=== Given passage ===
LK:  Right, hopefully!

AF:  And the ones who crumble into…who keeps themselves from making the work that they’re able or meant to make, they’re the ones that listen to the devil.

LK:  I was curious about where you find your sources for your paintings?  This rich symbolism, these narratives, seem like they’re from myths or old stories?  Dreams?

you’ll see me from a trillion miles away Oil and galkyd on canvas, 48”x 60”, 2014.

AF:  Right, so that kind of sits right on the heels of what we were just talking about.  Once I gave myself permission to use these older female characters…I didn’t want to use…for a long time I painted myself.  I was the stand-in for this metaphorical power dynamic that the work was about.  And then I was sick of painting myself, so I painted friends, and former students.  Studio assistants, and stuff like that.  But it wasn’t really kind of clicking in the way that I really wanted it to.  So once I finally gave myself permission to use these older female figures, you know, they’re from Old Master paintings.  They have a certain style, it opened up this possibility to start using painterly language in a different way.  Because if you work from photographs, you see the photograph.  The light in the photograph, they’re flat.  You see that it’s from this other space, this other kind of visual language.  Anyway, painting from paintings has allowed me to think more about materiality in terms of figuration…

LK:  But you’re not exactly copying Old Master paintings…

AF:  No, I’m kind of like, plucking the figures from Old Master paintings, and then kind of recombining them, almost like collaging them into new spaces.  Sometimes I won’t change anything about the configuration of how the figures were in the Old Master paintings, but I’ll edit out certain nefarious characters.

LK:  Like the boys.

(laughter)

AF: Yeah.  The whole concept of this last body of work is about trying to find invisible histories or dormant narratives for this cast of female characters from Old Master paintings with the idea being that, since feminism from the 1970’s—which was really kind of amazing in so many ways about kind of drawing attention to how visual culture really affects the way people move through the world and the way they even think about themselves.  So in the 1970’s there was a lot of kind of whistle-blowing on how all the female figures from a lot of these Old Master paintings were these passive females nudes, that had no agency, no sense of power, etc., etc., etc.  So this body of work actually kind of questions that notion. … My work is always about how meaning gets made.  How we construct the narratives about ourselves and others based on the stories we tell.  And so if that’s a dominant story, that story is that these characters are disempowered in some way or another.  I’m just curious can we restore agency and empowerment to these female figures just by deciding to?  Even if they’re not changing in body gesture, or pose, or even putting clothes on, can we still see them as powerful?  Does that makes sense?

=== Supplied material ===
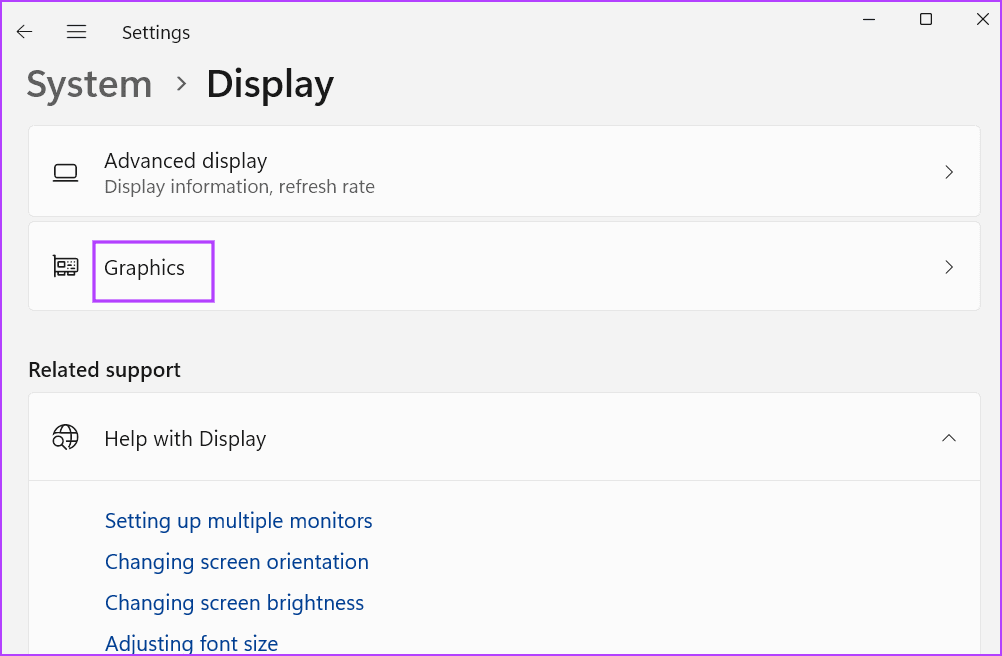Open the hamburger navigation menu

pyautogui.click(x=76, y=32)
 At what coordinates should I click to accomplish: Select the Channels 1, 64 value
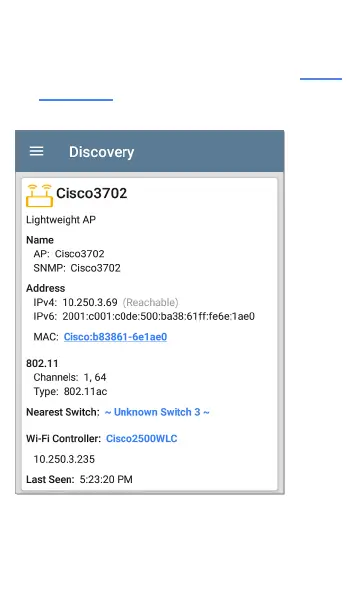(x=95, y=377)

=== The exercise ===
Transcribe everything from "LK:  I was curious" down to "old stories?  Dreams?" in the painting interview. Rely only on the painting interview.

=== Written response ===
LK:  I was curious about where you find your sources for your paintings?  This rich symbolism, these narratives, seem like they’re from myths or old stories?  Dreams?